No AEV or VAE index -- the tutorial only implements the EAVT index. For queries like "find all entities with attribute :user/name" you still need a linear scan. An AEV (Attribute-Entity-Value) index would accelerate attribute-only queries.

No retraction awareness -- the index stores all asserted datums, including those later retracted. idb-q-ea may return datums that have been logically retracted; callers must apply retracted? from query.tur if needed.

Integer key storage -- attr is stored as a raw pointer integer.
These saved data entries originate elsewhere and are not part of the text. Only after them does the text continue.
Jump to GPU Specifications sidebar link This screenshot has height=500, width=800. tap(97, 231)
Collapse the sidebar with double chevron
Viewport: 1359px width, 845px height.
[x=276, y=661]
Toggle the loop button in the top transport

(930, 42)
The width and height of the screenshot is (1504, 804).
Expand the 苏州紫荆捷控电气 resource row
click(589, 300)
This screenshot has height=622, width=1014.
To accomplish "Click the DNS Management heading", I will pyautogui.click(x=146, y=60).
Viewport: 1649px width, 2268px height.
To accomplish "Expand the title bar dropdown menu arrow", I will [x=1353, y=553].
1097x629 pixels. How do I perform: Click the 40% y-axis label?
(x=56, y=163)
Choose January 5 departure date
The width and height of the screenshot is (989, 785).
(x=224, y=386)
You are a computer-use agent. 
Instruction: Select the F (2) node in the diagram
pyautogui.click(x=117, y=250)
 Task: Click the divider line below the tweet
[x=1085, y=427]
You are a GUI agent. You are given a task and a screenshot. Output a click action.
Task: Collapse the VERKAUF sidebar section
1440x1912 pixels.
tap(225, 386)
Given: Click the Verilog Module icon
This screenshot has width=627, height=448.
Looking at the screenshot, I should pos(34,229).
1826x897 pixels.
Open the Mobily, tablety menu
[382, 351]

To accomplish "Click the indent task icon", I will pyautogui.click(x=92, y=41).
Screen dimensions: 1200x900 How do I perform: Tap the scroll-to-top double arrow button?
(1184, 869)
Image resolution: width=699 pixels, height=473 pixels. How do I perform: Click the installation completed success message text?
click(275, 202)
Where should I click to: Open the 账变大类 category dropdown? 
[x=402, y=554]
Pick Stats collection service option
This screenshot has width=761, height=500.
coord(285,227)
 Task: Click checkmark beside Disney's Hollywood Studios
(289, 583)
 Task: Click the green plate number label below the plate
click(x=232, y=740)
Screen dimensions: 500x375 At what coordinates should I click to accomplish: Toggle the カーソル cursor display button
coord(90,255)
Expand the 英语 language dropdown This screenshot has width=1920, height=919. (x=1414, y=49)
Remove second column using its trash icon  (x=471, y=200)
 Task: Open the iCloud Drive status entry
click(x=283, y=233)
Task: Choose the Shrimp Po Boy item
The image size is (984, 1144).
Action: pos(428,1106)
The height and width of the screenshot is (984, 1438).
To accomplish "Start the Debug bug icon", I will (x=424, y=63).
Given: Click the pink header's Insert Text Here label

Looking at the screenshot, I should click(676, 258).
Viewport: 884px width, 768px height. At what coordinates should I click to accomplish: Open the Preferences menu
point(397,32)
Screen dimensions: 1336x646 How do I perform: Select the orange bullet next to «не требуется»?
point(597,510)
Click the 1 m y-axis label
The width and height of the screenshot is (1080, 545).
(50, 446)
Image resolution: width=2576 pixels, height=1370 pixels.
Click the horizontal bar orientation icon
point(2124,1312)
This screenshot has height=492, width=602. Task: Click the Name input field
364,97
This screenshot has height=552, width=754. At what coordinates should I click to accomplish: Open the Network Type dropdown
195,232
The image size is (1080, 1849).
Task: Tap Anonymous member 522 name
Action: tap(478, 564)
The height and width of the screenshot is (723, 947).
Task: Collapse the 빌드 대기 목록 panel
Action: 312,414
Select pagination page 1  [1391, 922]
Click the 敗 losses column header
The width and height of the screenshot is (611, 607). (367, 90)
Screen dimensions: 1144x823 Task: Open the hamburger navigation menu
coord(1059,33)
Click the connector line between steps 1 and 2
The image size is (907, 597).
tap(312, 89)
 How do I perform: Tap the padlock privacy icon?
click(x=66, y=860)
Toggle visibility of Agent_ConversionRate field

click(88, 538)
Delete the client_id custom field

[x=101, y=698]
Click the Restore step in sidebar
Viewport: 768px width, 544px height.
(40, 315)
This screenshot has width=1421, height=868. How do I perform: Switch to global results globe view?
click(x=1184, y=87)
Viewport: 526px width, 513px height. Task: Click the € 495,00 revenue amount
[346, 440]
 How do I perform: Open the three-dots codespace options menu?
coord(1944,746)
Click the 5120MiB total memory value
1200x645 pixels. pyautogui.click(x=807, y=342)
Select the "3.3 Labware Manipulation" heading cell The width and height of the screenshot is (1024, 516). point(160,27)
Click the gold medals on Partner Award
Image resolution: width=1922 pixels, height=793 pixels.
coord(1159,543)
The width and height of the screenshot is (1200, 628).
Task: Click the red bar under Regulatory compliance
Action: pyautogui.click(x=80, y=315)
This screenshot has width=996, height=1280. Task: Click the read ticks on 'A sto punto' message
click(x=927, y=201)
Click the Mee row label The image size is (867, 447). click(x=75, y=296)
This means two logically identical strings stored at different addresses will hash to different buckets. In practice, Turmeric string literals are interned by the C compiler, so this is not an issue for constant attribute names.


Exercises

  1. Load factor -- modify the index to track the number of inserted entries. Print a warning when the load factor (entries / nbuckets) exceeds 1.5.

  2. AEV index -- add a second index that maps attr -> [datum] to support idb-q-a [idb attr]. How do you store the AEV index alongside the EAVT index in the idb header?

  3. Retraction-aware lookup -- write idb-q-ea-current [idb entity attr] that uses the EAVT index to get candidates and then filters out any datum whose entity+attr has a :db/retract fact.

  4. Benchmark -- insert 1 000 datums with random entity/attr combinations and compare the time for 1 000 db-q calls vs idb-q-ea calls. Use the system clock() function via an inline C block.


Summary

The four example files form a progression:

File Concepts Lines
minimal.tur Value ADT, Datum, Database, db-q, combinators ~150
query.tur value-eq?, q-av, db-as-of, pull, history, retraction ~250
indexed.tur EAVT hash index, idb, idb-assert!, idb-q-ea ~220
blog.tur Multi-entity domain, EntityVal references, helpers ~250
datalog.tur Term ADT, Binding, pattern matching, join via clause chains ~350

Each file is self-contained and can be run independently with ./build/tur examples/datalog/<file>.tur.